> [The task]: Go through the entries below and print, exactly, the lines starting at the one with "Where should I click to: Kill" and ending at the one with "Open ON Time-1", keeping both ends and no others.

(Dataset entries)
___

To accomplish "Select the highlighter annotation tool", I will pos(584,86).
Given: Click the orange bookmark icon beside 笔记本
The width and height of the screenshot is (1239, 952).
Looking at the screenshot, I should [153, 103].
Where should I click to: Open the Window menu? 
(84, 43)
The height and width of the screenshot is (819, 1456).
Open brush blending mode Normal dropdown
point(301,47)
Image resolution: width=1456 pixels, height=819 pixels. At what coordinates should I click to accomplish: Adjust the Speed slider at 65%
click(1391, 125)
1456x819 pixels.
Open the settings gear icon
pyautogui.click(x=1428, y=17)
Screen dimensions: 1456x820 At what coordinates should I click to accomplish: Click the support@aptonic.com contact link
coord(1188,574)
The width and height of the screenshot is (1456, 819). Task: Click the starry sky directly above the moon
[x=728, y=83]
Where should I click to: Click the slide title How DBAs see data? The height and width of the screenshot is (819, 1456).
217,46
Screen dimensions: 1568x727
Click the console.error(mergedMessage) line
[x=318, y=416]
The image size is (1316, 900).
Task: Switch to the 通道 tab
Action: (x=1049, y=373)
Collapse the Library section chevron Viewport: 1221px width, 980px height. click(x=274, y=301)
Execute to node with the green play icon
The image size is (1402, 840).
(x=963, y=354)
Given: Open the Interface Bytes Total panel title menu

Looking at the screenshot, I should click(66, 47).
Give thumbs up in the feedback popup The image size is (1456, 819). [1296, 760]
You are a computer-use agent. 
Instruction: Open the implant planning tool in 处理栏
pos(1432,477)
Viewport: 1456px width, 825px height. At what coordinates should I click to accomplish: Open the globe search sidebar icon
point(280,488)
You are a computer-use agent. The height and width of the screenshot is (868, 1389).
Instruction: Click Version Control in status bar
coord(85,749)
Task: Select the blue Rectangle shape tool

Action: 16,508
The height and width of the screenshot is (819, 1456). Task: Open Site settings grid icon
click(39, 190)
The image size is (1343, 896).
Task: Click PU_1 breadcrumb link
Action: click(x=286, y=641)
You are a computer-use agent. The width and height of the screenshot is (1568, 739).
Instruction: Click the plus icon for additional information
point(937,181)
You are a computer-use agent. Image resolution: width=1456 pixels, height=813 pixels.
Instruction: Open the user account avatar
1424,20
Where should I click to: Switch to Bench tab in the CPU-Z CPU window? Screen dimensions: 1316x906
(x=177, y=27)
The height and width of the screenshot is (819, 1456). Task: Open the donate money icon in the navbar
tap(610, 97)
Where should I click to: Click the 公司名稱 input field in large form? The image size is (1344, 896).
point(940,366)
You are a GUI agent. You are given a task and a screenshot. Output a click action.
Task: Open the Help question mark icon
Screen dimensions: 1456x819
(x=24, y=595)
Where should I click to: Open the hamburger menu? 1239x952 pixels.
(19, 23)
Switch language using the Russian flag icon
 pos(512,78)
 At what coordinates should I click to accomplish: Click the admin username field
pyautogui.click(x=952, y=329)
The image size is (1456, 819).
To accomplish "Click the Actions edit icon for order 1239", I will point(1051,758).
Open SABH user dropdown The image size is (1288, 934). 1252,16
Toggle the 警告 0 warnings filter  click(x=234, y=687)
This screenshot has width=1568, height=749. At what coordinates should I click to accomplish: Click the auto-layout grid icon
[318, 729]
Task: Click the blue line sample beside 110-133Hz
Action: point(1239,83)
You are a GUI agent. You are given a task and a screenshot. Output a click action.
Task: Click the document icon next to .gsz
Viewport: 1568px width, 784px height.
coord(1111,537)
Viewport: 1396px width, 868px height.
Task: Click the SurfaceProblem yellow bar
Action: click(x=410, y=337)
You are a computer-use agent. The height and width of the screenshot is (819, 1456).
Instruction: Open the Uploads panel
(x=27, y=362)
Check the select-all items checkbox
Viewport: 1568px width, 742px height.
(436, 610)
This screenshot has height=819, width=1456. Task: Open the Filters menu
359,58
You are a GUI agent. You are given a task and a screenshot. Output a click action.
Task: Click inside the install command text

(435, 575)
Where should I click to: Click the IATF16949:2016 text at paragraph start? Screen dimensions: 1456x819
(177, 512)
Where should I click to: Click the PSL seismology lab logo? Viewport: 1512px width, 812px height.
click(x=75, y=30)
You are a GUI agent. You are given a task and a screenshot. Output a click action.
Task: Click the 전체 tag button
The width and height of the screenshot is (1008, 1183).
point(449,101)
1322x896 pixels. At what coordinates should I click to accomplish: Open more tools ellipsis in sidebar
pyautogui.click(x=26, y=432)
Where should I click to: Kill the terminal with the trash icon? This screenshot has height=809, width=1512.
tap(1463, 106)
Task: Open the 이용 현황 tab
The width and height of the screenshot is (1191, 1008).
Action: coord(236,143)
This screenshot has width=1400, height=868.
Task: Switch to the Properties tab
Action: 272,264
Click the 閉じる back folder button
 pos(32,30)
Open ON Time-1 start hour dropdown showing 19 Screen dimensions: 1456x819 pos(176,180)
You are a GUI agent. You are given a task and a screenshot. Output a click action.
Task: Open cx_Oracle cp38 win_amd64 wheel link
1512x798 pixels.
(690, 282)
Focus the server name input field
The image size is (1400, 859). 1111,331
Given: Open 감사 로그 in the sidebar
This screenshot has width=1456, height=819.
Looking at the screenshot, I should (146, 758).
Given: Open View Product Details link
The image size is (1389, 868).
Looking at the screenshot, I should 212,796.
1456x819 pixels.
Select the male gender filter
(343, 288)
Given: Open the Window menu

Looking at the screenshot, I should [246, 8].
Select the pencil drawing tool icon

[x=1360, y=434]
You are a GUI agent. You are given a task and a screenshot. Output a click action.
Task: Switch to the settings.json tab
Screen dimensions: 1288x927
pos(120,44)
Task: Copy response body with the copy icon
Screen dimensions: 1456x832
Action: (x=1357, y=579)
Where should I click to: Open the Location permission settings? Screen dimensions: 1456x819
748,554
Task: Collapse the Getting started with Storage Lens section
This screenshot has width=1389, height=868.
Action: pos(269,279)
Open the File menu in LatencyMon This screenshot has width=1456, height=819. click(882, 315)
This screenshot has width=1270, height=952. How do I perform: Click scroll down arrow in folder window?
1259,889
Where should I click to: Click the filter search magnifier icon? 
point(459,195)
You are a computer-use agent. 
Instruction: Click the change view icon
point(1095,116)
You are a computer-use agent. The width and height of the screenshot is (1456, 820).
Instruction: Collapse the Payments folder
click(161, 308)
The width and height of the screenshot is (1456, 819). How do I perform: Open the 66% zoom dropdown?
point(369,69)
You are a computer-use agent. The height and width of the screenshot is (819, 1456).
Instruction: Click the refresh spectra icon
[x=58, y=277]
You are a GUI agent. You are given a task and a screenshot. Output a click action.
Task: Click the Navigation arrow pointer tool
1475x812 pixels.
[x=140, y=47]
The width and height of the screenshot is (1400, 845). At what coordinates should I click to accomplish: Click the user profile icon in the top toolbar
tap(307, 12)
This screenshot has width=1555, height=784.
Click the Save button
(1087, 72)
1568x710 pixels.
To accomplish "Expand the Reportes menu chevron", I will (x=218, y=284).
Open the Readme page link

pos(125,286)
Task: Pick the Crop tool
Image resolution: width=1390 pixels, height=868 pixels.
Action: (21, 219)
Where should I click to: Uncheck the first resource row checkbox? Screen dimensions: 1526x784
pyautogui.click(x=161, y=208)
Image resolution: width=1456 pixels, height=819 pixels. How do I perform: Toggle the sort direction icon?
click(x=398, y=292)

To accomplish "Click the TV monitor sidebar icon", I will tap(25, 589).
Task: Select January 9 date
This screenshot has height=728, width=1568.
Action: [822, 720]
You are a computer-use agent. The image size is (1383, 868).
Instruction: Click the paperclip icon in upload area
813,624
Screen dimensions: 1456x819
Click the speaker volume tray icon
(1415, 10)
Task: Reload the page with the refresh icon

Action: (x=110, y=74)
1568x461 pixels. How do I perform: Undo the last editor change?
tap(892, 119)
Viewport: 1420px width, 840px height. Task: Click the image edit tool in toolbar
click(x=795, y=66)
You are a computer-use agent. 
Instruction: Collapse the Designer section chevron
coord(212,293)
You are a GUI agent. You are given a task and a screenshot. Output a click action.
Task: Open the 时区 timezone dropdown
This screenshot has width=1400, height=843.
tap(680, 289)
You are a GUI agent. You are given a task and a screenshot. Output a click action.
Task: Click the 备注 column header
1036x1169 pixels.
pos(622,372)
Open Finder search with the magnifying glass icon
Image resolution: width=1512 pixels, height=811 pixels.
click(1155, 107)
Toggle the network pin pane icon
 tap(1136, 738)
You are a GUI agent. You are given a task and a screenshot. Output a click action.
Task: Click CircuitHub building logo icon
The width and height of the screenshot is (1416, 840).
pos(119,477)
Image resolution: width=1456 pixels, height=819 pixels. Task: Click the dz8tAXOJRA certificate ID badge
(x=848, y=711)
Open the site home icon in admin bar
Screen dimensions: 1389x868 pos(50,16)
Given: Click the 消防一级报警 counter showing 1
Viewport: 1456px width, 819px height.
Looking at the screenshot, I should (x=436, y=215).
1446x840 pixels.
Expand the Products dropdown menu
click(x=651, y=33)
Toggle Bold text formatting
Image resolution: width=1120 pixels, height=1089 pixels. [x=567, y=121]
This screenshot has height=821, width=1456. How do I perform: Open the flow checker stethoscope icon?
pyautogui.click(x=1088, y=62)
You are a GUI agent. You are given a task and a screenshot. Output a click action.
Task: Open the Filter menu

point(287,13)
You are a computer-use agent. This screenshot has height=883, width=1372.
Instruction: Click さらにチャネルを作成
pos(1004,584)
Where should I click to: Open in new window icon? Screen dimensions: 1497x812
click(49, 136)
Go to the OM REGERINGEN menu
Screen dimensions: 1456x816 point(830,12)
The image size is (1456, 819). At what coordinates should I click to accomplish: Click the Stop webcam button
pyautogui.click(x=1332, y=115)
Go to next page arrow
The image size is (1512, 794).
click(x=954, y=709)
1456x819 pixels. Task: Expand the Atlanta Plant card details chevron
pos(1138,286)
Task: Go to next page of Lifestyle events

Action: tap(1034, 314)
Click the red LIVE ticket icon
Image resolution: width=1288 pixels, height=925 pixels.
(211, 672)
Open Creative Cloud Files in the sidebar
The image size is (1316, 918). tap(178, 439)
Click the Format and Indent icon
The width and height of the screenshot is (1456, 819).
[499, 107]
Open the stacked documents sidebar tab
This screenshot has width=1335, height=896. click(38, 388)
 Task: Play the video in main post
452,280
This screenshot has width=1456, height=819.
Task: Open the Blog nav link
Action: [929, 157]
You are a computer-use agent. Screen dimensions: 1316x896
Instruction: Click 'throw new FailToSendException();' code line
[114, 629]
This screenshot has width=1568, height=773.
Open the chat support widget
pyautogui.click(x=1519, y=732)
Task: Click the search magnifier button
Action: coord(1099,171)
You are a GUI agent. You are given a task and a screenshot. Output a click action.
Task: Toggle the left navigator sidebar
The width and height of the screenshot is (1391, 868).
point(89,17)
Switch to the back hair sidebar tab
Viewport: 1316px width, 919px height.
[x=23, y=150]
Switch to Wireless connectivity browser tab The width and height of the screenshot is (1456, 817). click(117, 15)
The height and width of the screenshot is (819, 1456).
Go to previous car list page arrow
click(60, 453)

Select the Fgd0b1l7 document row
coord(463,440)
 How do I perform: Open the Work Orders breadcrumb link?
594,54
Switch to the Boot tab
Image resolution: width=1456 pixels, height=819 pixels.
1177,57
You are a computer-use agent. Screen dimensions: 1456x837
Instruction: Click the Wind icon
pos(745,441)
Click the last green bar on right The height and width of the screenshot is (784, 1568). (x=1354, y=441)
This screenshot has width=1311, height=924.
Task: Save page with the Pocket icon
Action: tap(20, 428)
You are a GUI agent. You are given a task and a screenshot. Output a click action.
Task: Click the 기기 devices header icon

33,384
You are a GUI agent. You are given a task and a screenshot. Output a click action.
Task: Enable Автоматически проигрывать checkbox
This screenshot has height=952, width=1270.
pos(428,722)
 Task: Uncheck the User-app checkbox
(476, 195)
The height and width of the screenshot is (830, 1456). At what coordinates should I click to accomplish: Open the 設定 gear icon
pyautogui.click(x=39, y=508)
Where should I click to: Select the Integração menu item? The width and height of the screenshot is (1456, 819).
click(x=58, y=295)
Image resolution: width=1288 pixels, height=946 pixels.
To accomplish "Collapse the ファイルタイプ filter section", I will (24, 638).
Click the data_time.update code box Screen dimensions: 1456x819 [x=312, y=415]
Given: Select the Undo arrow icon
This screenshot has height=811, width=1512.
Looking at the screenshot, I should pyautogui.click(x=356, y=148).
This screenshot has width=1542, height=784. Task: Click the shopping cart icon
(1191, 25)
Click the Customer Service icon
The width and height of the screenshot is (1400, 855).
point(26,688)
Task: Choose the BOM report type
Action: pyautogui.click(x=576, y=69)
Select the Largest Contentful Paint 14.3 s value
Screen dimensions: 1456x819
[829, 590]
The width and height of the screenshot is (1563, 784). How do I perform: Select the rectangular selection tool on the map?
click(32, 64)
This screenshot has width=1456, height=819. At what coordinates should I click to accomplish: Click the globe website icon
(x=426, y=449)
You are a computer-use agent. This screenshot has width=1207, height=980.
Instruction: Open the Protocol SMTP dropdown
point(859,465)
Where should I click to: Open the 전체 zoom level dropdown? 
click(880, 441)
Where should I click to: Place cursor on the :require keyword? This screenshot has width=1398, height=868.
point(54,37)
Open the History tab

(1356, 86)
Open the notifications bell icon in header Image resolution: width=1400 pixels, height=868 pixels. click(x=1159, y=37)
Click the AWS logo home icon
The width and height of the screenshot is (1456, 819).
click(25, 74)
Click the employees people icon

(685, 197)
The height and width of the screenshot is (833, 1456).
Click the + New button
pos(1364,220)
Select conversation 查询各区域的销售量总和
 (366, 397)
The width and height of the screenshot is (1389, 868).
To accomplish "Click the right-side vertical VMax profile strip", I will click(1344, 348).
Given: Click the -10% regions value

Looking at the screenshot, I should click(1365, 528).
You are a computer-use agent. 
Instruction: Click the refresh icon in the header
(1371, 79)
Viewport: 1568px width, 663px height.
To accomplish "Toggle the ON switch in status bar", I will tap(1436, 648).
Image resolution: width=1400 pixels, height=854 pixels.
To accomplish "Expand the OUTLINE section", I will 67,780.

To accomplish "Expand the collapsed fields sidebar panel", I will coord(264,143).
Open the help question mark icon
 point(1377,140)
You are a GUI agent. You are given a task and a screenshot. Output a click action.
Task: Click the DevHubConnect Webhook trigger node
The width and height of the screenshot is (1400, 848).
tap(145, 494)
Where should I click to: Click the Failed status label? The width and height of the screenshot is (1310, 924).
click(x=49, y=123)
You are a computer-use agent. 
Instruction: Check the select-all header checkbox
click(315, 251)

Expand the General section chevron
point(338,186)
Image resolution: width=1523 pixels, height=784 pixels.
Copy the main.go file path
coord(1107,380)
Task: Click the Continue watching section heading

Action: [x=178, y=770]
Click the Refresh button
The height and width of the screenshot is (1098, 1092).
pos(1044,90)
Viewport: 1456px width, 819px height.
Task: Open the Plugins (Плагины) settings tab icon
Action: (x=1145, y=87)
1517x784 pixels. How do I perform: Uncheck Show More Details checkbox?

___

> [Completed exercise]:
Where should I click to: Kill the terminal with the trash icon? This screenshot has height=809, width=1512.
tap(1463, 106)
Task: Open the 이용 현황 tab
The width and height of the screenshot is (1191, 1008).
Action: coord(236,143)
This screenshot has width=1400, height=868.
Task: Switch to the Properties tab
Action: 272,264
Click the 閉じる back folder button
 pos(32,30)
Open ON Time-1 start hour dropdown showing 19 Screen dimensions: 1456x819 pos(176,180)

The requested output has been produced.